::: DATA TO PROCESS :::

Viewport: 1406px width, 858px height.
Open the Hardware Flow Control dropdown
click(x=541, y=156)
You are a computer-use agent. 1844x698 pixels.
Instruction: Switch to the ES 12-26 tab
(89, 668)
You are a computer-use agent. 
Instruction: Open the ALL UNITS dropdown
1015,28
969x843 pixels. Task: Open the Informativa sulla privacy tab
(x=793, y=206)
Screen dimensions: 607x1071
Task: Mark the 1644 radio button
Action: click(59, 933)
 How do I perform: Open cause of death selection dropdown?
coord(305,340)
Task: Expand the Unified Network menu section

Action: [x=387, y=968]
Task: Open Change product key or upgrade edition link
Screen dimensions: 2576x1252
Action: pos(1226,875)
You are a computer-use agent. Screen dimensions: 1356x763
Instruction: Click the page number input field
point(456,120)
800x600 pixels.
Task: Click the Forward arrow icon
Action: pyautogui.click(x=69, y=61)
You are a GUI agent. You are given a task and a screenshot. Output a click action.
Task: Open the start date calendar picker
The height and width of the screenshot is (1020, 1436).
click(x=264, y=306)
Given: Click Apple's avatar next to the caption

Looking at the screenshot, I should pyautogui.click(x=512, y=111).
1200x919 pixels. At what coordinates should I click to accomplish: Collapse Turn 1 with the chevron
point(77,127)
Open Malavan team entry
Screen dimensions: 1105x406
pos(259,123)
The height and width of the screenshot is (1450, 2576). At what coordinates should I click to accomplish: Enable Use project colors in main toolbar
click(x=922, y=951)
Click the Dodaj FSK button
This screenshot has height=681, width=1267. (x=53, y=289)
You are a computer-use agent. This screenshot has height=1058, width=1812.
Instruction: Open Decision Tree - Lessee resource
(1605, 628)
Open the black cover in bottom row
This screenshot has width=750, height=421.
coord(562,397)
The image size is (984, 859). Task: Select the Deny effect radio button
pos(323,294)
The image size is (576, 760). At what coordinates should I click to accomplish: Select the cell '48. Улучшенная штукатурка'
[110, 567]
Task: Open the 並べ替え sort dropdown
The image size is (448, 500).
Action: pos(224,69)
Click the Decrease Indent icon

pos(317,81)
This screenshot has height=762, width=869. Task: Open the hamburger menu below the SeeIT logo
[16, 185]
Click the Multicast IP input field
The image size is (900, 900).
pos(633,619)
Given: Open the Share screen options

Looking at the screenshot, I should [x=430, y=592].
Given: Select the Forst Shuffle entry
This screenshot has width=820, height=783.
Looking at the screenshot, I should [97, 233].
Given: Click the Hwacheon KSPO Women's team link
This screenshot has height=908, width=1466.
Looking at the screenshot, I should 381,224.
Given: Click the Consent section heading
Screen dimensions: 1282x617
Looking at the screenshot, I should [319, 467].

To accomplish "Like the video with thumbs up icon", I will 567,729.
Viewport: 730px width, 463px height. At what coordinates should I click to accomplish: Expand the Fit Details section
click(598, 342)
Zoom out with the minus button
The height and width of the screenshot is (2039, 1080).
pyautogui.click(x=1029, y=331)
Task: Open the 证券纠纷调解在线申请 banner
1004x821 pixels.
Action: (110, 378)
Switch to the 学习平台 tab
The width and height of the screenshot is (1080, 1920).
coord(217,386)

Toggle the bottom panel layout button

:::

Your task is to repeat every entry above exactly.

Viewport: 1406px width, 858px height.
Open the Hardware Flow Control dropdown
click(x=541, y=156)
You are a computer-use agent. 1844x698 pixels.
Instruction: Switch to the ES 12-26 tab
(89, 668)
You are a computer-use agent. 
Instruction: Open the ALL UNITS dropdown
1015,28
969x843 pixels. Task: Open the Informativa sulla privacy tab
(x=793, y=206)
Screen dimensions: 607x1071
Task: Mark the 1644 radio button
Action: click(59, 933)
 How do I perform: Open cause of death selection dropdown?
coord(305,340)
Task: Expand the Unified Network menu section

Action: [x=387, y=968]
Task: Open Change product key or upgrade edition link
Screen dimensions: 2576x1252
Action: pos(1226,875)
You are a computer-use agent. Screen dimensions: 1356x763
Instruction: Click the page number input field
point(456,120)
800x600 pixels.
Task: Click the Forward arrow icon
Action: pyautogui.click(x=69, y=61)
You are a GUI agent. You are given a task and a screenshot. Output a click action.
Task: Open the start date calendar picker
The height and width of the screenshot is (1020, 1436).
click(x=264, y=306)
Given: Click Apple's avatar next to the caption

Looking at the screenshot, I should pyautogui.click(x=512, y=111).
1200x919 pixels. At what coordinates should I click to accomplish: Collapse Turn 1 with the chevron
point(77,127)
Open Malavan team entry
Screen dimensions: 1105x406
pos(259,123)
The height and width of the screenshot is (1450, 2576). At what coordinates should I click to accomplish: Enable Use project colors in main toolbar
click(x=922, y=951)
Click the Dodaj FSK button
This screenshot has height=681, width=1267. (x=53, y=289)
You are a computer-use agent. This screenshot has height=1058, width=1812.
Instruction: Open Decision Tree - Lessee resource
(1605, 628)
Open the black cover in bottom row
This screenshot has width=750, height=421.
coord(562,397)
The image size is (984, 859). Task: Select the Deny effect radio button
pos(323,294)
The image size is (576, 760). At what coordinates should I click to accomplish: Select the cell '48. Улучшенная штукатурка'
[110, 567]
Task: Open the 並べ替え sort dropdown
The image size is (448, 500).
Action: pos(224,69)
Click the Decrease Indent icon

pos(317,81)
This screenshot has height=762, width=869. Task: Open the hamburger menu below the SeeIT logo
[16, 185]
Click the Multicast IP input field
The image size is (900, 900).
pos(633,619)
Given: Open the Share screen options

Looking at the screenshot, I should [x=430, y=592].
Given: Select the Forst Shuffle entry
This screenshot has width=820, height=783.
Looking at the screenshot, I should [97, 233].
Given: Click the Hwacheon KSPO Women's team link
This screenshot has height=908, width=1466.
Looking at the screenshot, I should 381,224.
Given: Click the Consent section heading
Screen dimensions: 1282x617
Looking at the screenshot, I should [319, 467].

To accomplish "Like the video with thumbs up icon", I will 567,729.
Viewport: 730px width, 463px height. At what coordinates should I click to accomplish: Expand the Fit Details section
click(598, 342)
Zoom out with the minus button
The height and width of the screenshot is (2039, 1080).
pyautogui.click(x=1029, y=331)
Task: Open the 证券纠纷调解在线申请 banner
1004x821 pixels.
Action: (110, 378)
Switch to the 学习平台 tab
The width and height of the screenshot is (1080, 1920).
coord(217,386)

Toggle the bottom panel layout button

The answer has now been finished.